La muerte de “los viejos”

Por Marta Miguel García

miércoles 16 de enero de 2019, 01:05h

16ENE19 – ZARAGOZA.- Comienzo a escribir estas líneas pensando en una buena amiga que está atravesando un momento delicado en el que empatizo, sin querer y de forma absoluta, con cada milímetro de su piel. Máxime en esta época, que acaba de dejar atrás la Natividad, fecha en la que la sociedad nos exige que seamos felices o al menos, lo parezcamos.

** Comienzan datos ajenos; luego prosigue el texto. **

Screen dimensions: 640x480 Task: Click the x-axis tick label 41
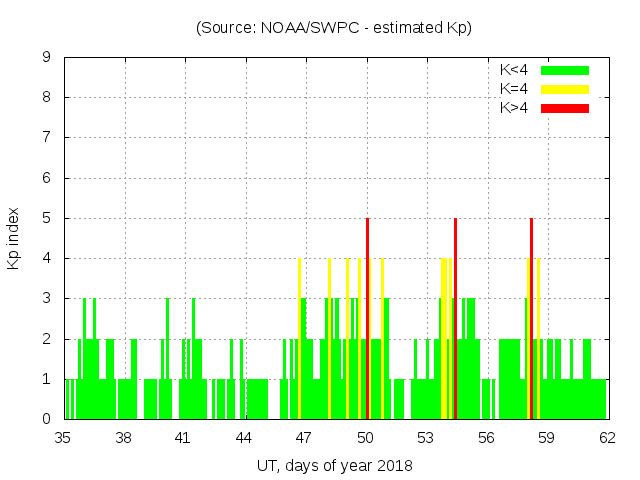[184, 437]
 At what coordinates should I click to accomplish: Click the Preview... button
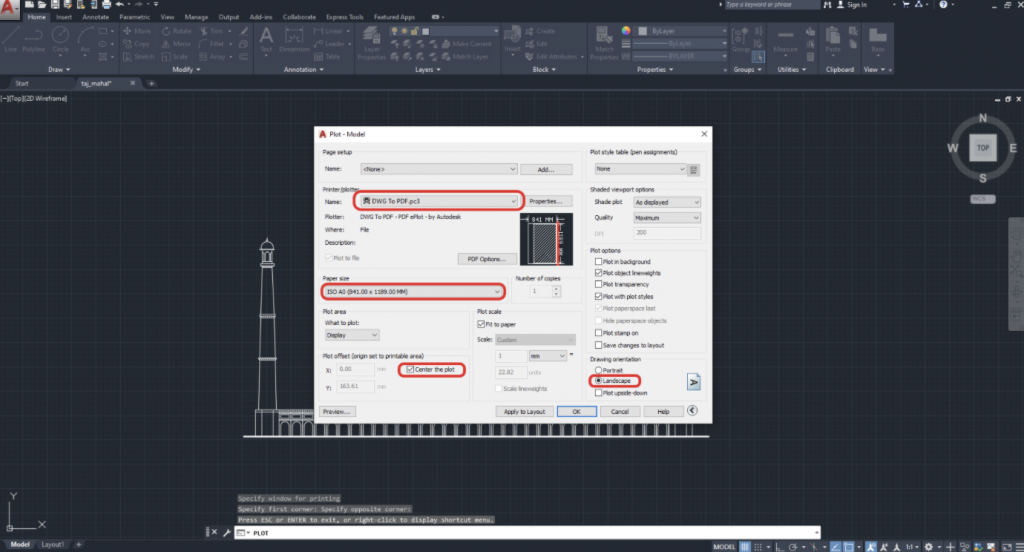tap(337, 411)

Ella ha perdido recientemente a uno de los protagonistas de su infancia, de su adolescencia, de su vida. Ella ha perdido esa amalgama de amor incondicional, cariño a rebosar y atención con deleite que es un abuelo o una abuela. Ha perdido esa mirada plena de arrobo que sólo un abuelo es capaz de dedicar. Sin embargo, la navidad no está hecha para los dramas. Prohibido llorar en Navidad parece decir esa oda al consumo que invade las calles, aunque esa es otra historia. Y ella, las últimas semanas, ha debido contenerse y sonreír en ciertas ocasiones enmascarando con contención lo que le hervía en las entrañas.

Pertenecemos a una cultura que no integra la muerte como una etapa más de la vida. La evitamos, la esquivamos, huimos de conversaciones que giren en torno a ella y en última instancia cuando un duelo nos sobreviene como lo hacen las ruinas de un edificio en demolición, tragamos saliva, apretamos los dientes y "hacia delante, que la vida sigue" te dicen. Como si tú, que has perdido a uno de los pilares de tu vida, no te hubieras dado cuenta de que el sol sigue saliendo por el Este cada mañana. Como si fueras idiota.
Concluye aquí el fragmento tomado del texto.